L’indipendenza della nuova Sezione disciplinare della Corte suprema polacca

MEDEL sulla sentenza della Corte Europea di Giustizia del 19 novembre 2019

Il diritto a un giusto processo può essere garantito solo da tribunali indipendenti

Il 19 novembre 2019, la Corte Europea di Giustizia ha preso una posizione significativa dopo una serie di pronunce sull’indipendenza dei sistemi giudiziari, a partire dal caso Associação Sindical dos Juízes Portugueses v Tribunal de Contas (C- 64/16).


La sentenza è stata pronunciata su tre questioni preliminari (C-585/18, C-624/18 e C-625/8) sottoposte dalla Sezione per il lavoro e previdenza sociale della Corte Suprema polacca, e dalla Corte Suprema amministrativa.

La Corte Europea di Giustizia ha sottolineato con forza che:

  • l’indipendenza dei Tribunali é parte essenziale dell’effettività della tutela giurisdizionale e del diritto fondamentale ad un giusto processo, ineliminabile garanzia per la protezione di tutti i diritti riconosciuti dal diritto dell’Unione Europea e per il rispetto dei valori comuni agli stati membri stabiliti nell’articolo 2 TEU;
  • l’indipendenza della magistratura deve essere assicurata in relazione al potere legislativo ed esecutivo;
  • è necessario garantire che i requisiti e le regole procedurali dettagliate relative alle decisioni sulle nomine siano tali da non poter dare adito a ragionevoli dubbi, anche nella percezione esterna,in merito all’impermeabilità dei giudici interessati rispetto a elementi esterni e alla loro neutralità rispetto agli interessi contrapposti, una volta avvenuta la nomina degli interessati;
  • il Consiglio di Giustizia (che ha il potere di presentare proposte di nomina) deve essere indipendente dal potere legislativo e da quello esecutivo per poter verificare se i giudici che selezionerà saranno in grado di soddisfare i requisiti di indipendenza e imparzialità derivanti dall’articolo 47 della Carta;
  • laddove un Tribunale non soddisfi i requisiti di indipendenza e imparzialità, il principio del primato del diritto dell’Unione europea deve essere interpretato nel senso che impone di disapplicare la disposizione del diritto nazionale che riservi a detto organo la competenza a conoscere delle controversie.

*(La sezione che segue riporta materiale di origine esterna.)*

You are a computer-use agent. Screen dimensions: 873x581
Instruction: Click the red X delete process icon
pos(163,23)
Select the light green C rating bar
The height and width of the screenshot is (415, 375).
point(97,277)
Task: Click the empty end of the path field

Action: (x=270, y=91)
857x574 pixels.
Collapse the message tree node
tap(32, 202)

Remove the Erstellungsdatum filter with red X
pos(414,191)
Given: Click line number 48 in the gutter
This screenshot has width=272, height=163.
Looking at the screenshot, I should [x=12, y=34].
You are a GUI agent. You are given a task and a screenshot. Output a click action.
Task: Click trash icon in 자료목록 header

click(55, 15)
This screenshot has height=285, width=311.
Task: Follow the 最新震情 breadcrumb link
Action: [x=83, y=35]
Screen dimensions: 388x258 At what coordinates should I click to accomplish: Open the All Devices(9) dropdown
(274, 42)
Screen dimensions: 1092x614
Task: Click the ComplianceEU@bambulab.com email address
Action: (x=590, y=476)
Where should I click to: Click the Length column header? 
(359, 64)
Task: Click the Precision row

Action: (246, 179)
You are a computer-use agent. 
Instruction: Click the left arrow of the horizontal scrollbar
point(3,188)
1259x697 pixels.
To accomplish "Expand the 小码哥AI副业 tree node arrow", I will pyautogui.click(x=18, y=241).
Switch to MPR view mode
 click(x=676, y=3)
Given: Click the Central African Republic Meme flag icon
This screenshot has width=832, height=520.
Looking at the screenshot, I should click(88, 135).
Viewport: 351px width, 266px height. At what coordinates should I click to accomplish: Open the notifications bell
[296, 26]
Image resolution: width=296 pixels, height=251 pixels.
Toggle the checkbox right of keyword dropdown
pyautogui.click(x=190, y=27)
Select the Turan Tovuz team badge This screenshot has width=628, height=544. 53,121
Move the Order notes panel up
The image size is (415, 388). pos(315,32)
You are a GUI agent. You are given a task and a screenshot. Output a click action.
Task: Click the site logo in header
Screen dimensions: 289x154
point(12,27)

L’importanza della sentenza non può essere sottovalutata.

La Corte Europea di Giustizia ha per la prima volta sottolineato il ruolo dei Consigli di Giustizia, sottolineando che svolgono un significativo ruolo positivo nella procedura di nomina dei giudici, ma solo a condizione che siano in linea con gli standards dell’UE sulla loro imparzialità.
Questa sentenza è di fondamentale importanza in questo momento, in un contesto nel quale alcuni stati membri dell’UE, e in altri Paesi che chiedono di aderire all’UE, il potere esecutivo sta tentando di assumere il controllo sui Consigli di Giustizia.


MEDEL esprime il suo apprezzamento per il fatto che la Corte Europea di Giustizia ha sottolineato chiaramente l’importanza del diritto ad un giusto processo, che può essere garantito solo da tribunali indipendenti come MEDEL ha costantemente ribadito.